┌─ Extracted records
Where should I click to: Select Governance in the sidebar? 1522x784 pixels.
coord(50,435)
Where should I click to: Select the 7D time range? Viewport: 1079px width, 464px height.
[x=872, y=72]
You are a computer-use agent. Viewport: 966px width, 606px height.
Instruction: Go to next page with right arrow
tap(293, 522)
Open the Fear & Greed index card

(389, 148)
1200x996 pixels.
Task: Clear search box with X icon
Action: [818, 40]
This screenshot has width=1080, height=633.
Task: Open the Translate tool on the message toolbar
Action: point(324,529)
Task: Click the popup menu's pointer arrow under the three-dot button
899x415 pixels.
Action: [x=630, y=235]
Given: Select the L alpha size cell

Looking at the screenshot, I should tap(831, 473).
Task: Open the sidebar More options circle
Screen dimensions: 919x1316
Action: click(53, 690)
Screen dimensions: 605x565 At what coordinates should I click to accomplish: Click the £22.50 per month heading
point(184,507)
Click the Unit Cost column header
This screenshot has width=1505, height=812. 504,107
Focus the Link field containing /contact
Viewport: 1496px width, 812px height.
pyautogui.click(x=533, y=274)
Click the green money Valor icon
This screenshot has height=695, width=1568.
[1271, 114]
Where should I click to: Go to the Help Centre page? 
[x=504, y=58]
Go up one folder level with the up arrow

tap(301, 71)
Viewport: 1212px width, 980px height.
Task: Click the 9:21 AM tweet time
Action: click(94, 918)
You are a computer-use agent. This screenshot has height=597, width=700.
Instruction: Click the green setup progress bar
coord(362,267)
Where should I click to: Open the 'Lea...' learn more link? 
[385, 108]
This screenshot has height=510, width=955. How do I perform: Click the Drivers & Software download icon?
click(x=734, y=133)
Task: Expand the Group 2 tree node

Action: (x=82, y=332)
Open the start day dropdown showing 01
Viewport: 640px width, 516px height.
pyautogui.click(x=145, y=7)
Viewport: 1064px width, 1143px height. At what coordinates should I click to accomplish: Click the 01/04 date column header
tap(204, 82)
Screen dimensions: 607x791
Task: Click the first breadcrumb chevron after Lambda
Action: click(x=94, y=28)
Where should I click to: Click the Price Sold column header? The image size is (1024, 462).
└─
Everything in the listing needs to appear again exactly.

Where should I click to: Select Governance in the sidebar? 1522x784 pixels.
coord(50,435)
Where should I click to: Select the 7D time range? Viewport: 1079px width, 464px height.
[x=872, y=72]
You are a computer-use agent. Viewport: 966px width, 606px height.
Instruction: Go to next page with right arrow
tap(293, 522)
Open the Fear & Greed index card

(389, 148)
1200x996 pixels.
Task: Clear search box with X icon
Action: [818, 40]
This screenshot has width=1080, height=633.
Task: Open the Translate tool on the message toolbar
Action: point(324,529)
Task: Click the popup menu's pointer arrow under the three-dot button
899x415 pixels.
Action: [x=630, y=235]
Given: Select the L alpha size cell

Looking at the screenshot, I should tap(831, 473).
Task: Open the sidebar More options circle
Screen dimensions: 919x1316
Action: click(53, 690)
Screen dimensions: 605x565 At what coordinates should I click to accomplish: Click the £22.50 per month heading
point(184,507)
Click the Unit Cost column header
This screenshot has width=1505, height=812. 504,107
Focus the Link field containing /contact
Viewport: 1496px width, 812px height.
pyautogui.click(x=533, y=274)
Click the green money Valor icon
This screenshot has height=695, width=1568.
[1271, 114]
Where should I click to: Go to the Help Centre page? 
[x=504, y=58]
Go up one folder level with the up arrow

tap(301, 71)
Viewport: 1212px width, 980px height.
Task: Click the 9:21 AM tweet time
Action: click(94, 918)
You are a computer-use agent. This screenshot has height=597, width=700.
Instruction: Click the green setup progress bar
coord(362,267)
Where should I click to: Open the 'Lea...' learn more link? 
[385, 108]
This screenshot has height=510, width=955. How do I perform: Click the Drivers & Software download icon?
click(x=734, y=133)
Task: Expand the Group 2 tree node

Action: (x=82, y=332)
Open the start day dropdown showing 01
Viewport: 640px width, 516px height.
pyautogui.click(x=145, y=7)
Viewport: 1064px width, 1143px height. At what coordinates should I click to accomplish: Click the 01/04 date column header
tap(204, 82)
Screen dimensions: 607x791
Task: Click the first breadcrumb chevron after Lambda
Action: click(x=94, y=28)
Where should I click to: Click the Price Sold column header? The image size is (1024, 462).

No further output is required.